Effective Treatment of Steroid-Refractory Acute Graft-Versus-Host Disease with Human Induced Pluripotent Stem Cell Derived Mesenchymal Stromal Cells (iMSC) in a Clinical Setting

Background: Acute graft-versus-host disease (aGvHD) is a major complication after allogeneic hematopoietic stem cell transplantation (allo-HSCT). The response rates to first-line treatment with steroids are low as 30%~50% and the mortality remains high in patients with steroid-refractory aGvHD (SR-aGVHD).
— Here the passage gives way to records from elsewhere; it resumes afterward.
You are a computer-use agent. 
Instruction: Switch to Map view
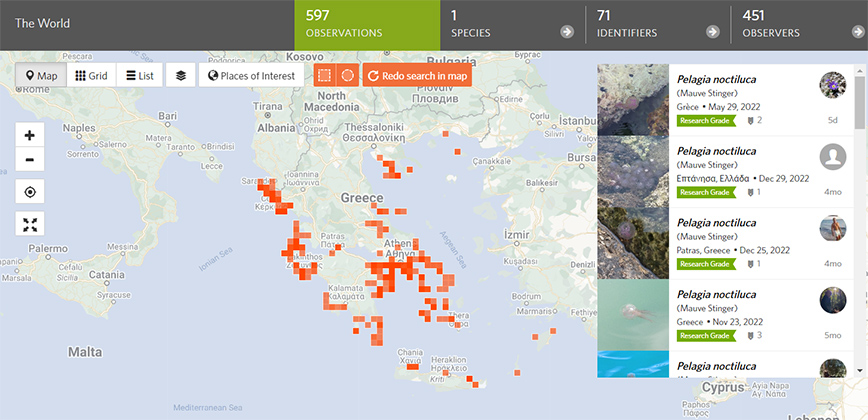41,76
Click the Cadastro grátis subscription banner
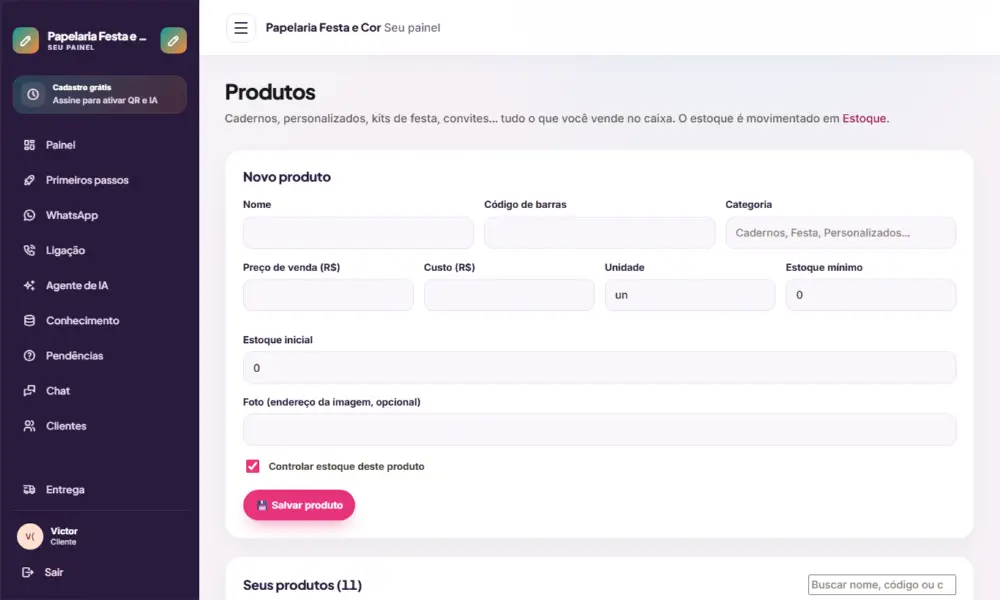 click(x=99, y=94)
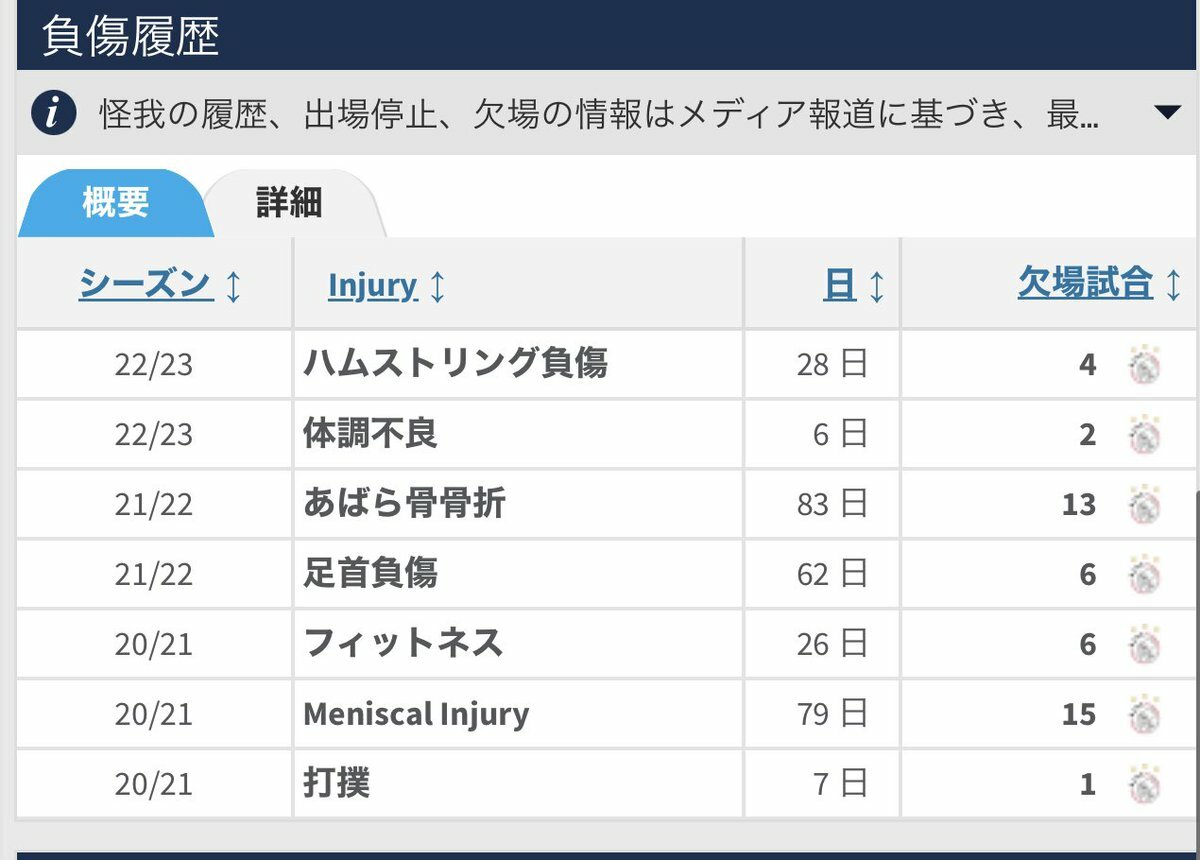This screenshot has width=1200, height=860.
Task: Expand the injury info notice arrow
Action: (x=1167, y=112)
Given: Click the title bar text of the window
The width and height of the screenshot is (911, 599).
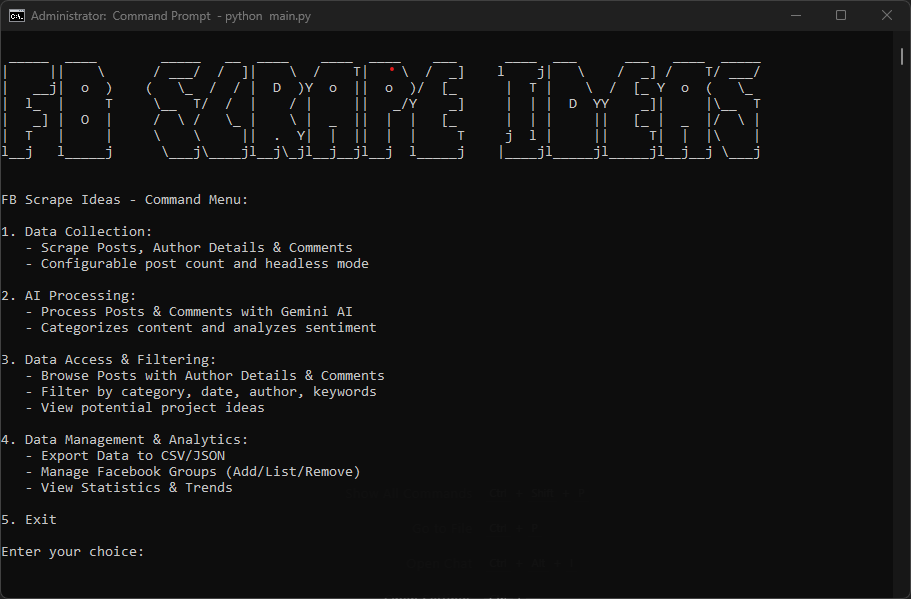Looking at the screenshot, I should pos(171,15).
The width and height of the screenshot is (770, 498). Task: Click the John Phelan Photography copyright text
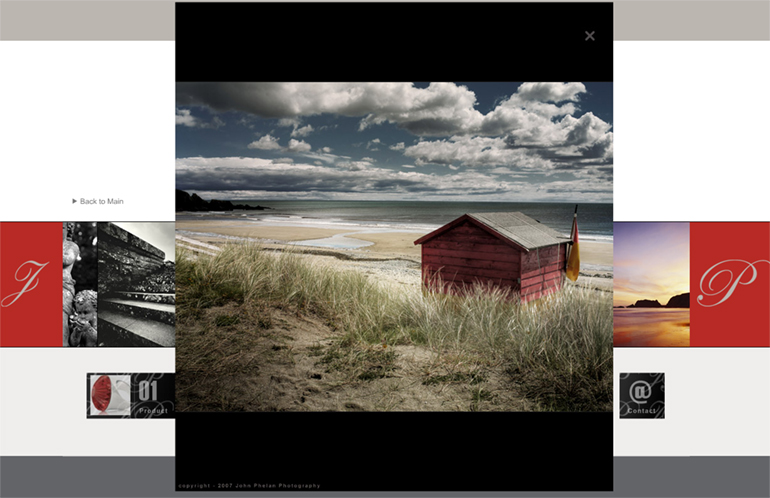tap(249, 486)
Ruxolitinib is the only second-line agent approved in China for SR-aGVHD, but still around 40% of patients fail to reach a complete remission (CR) or partial remission (PR) by day 28 in a published Ruxolitinib phase III study, not excluding concomitant medication with other agents. iMSC holds promise to treat SR-aGVHD due to its immune regulatory ability and minimal interference with the marrow function.
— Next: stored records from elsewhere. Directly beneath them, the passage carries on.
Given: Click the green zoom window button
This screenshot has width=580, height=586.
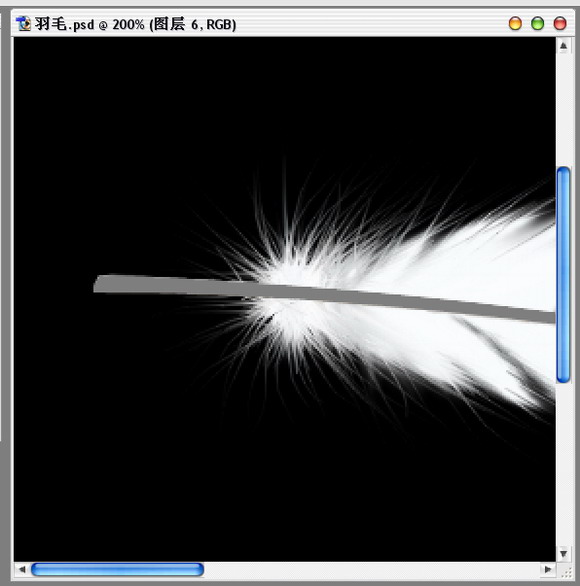Looking at the screenshot, I should pyautogui.click(x=537, y=24).
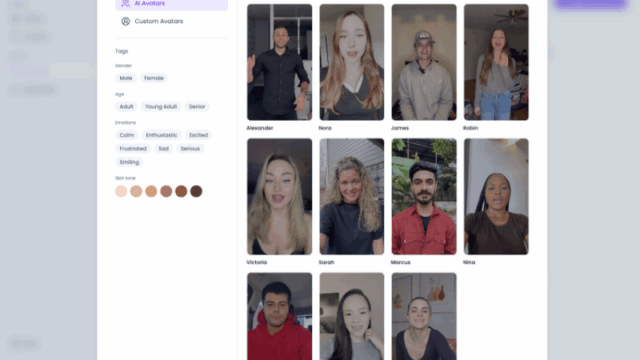Pick the lightest skin tone swatch

(x=121, y=191)
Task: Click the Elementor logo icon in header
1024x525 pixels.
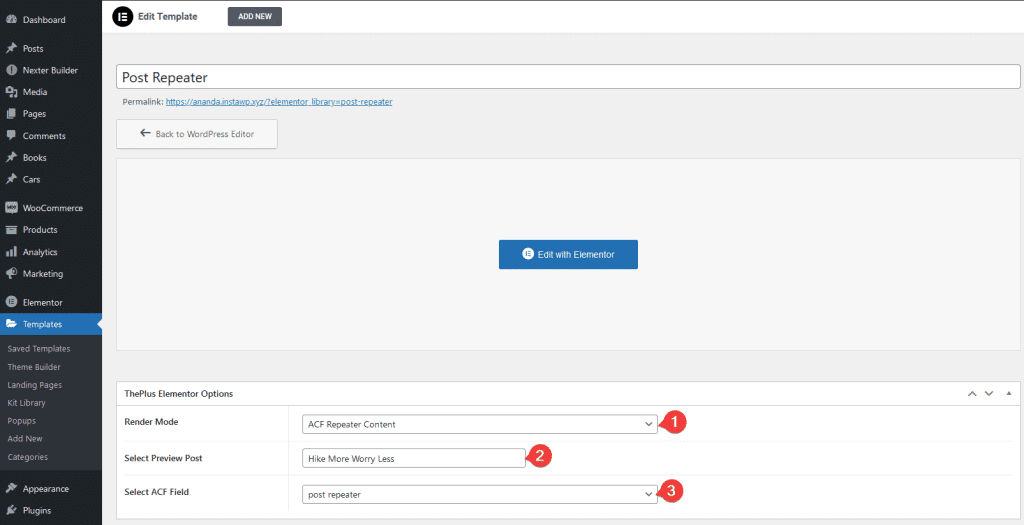Action: click(123, 16)
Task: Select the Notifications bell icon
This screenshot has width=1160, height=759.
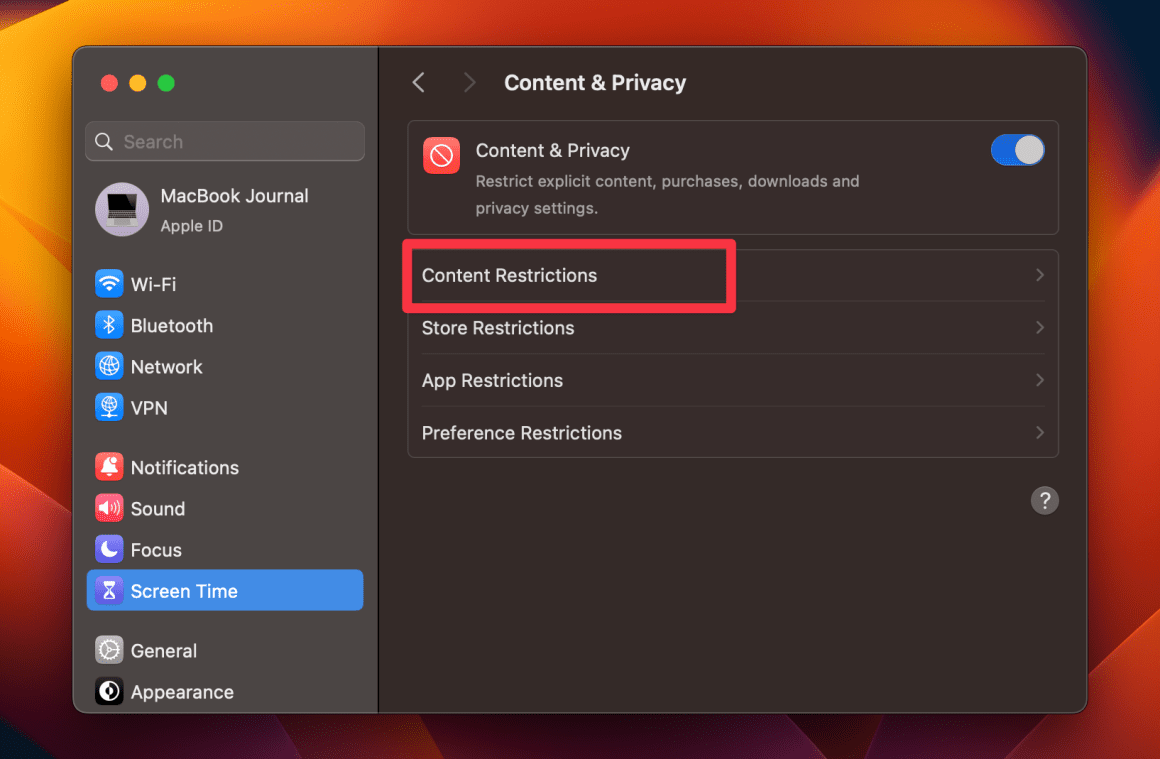Action: [x=109, y=467]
Subjects and Methods: Patients with grade II-IV SR-aGvHD were enrolled in an investigator initiated trial to study the safety, tolerability, and efficacy of iMSC infusion added to routine treatment. iMSC infusion was administrated at 1 or 2 × 10⁶ cells/kg body weight weekly or twice a week for 4 weeks. Patients with PR after first 4 weeks treatment received further infusions for an additional 4-8 weeks. Response was defined as CR in patients who showed complete remission of aGvHD, and PR in patients who showed GvHD reduction by at least one grade according to the MAGIC criteria, or non-response (NR) by day 28 since the first iMSC infusion.
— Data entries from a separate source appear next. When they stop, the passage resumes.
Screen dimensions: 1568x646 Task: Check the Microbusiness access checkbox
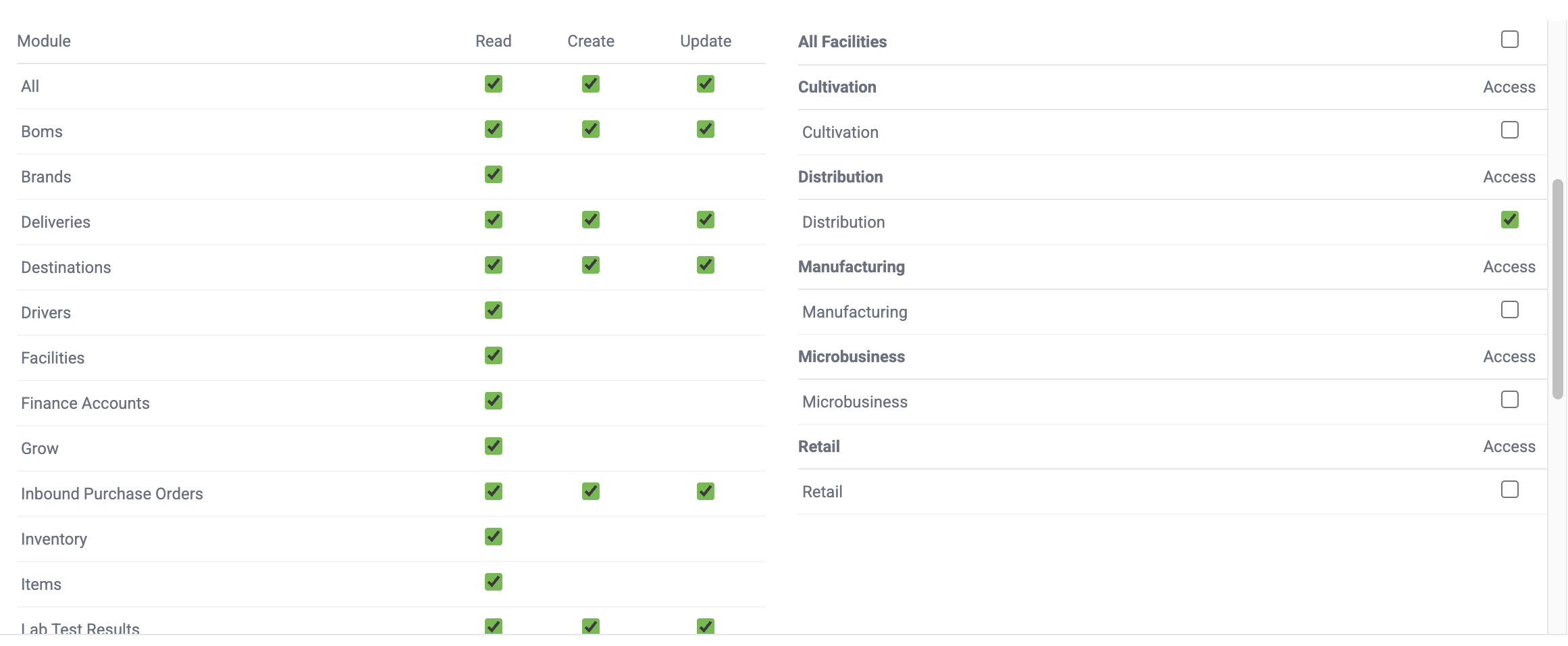coord(1509,399)
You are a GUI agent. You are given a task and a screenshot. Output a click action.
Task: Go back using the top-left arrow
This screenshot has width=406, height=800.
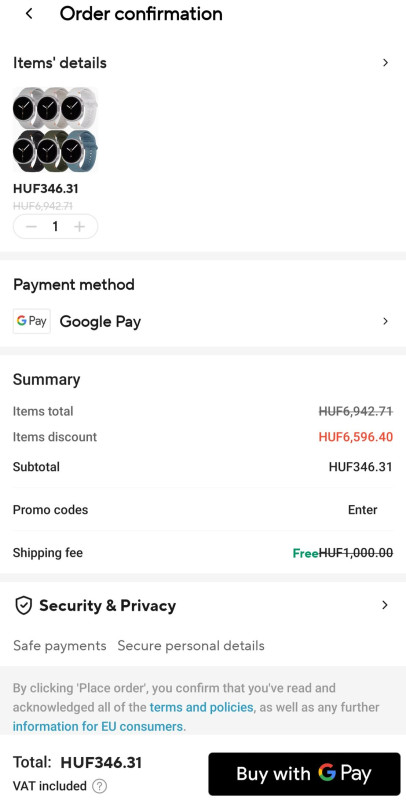pyautogui.click(x=29, y=14)
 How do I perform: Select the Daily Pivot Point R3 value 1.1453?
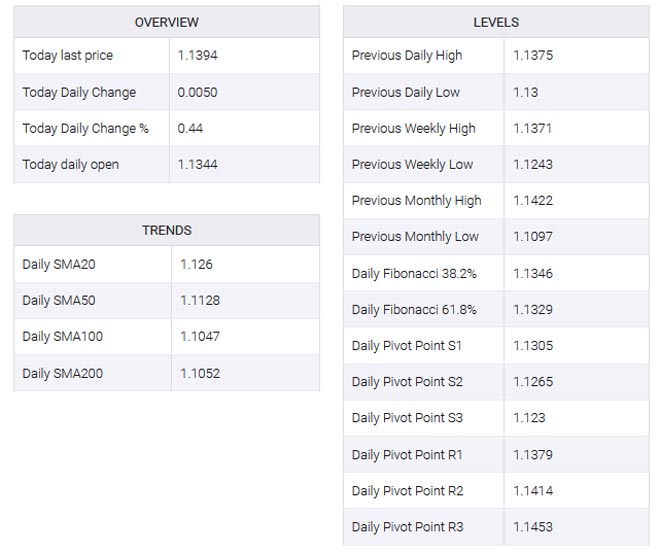point(532,526)
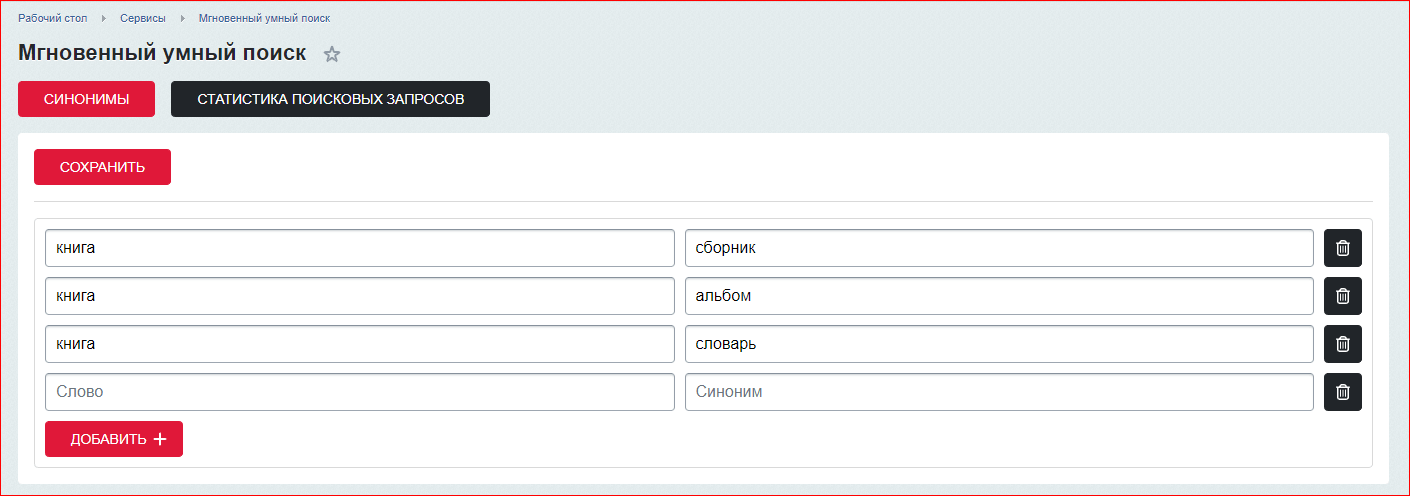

Results: 5 children and 12 adults with SR-aGvHD grade II (23.5%), III (23.5%) or IV (53.0%) received a total of 171 doses of iMSC infusion, 64.7% were male. The median age and weight were 35 years old (range, 7-60) and 50 kg (range, 15-78) respectively. Prior to HSCT, all 17 patients suffered haematological malignancies: acute lymphoblastic leukemia (35.3%), acute myeloid leukemia (35.3%), myelodysplastic syndrome (17.6%), aplastic anemia (5.9%), and lymphoma (5.9%). 41.2% of patients were ≥2 organs involved and 94.1% had lower gastrointestinal involvement. Patients were refractory to steroids and additional lines of treatment, including calcineurin inhibitors, anti-thymocyte globulin (ATG), mycophenolate mofetil (MMF), Basilixumab, Ruxolitinib and human umbilical cord-derived mesenchymal stem cells. The maximum dosing for a single patient was 24 and the longest follow-up was 180 days. Of all patients the best overall response rate (ORR, including CR and PR) was 88.2%, with 13 (76.5%) patients achieved CR status. All 5 pediatric patients achieved aGVHD remission (4CR, 1PR). 8 Grade IV patients had bloody stools and 87.5% (7/8) were resolved after iMSC treatment. No significant difference in response rate was observed between doses of 1× 10⁶ cells/kg (n=12) vs. 2× 10⁶ cells/kg (n=5). No adverse effects related to iMSC infusions were observed.

Conclusion: Our clinical study results suggest iMSC could offers a salvage solution for SR-aGvHD with promising efficacy and safety outcomes.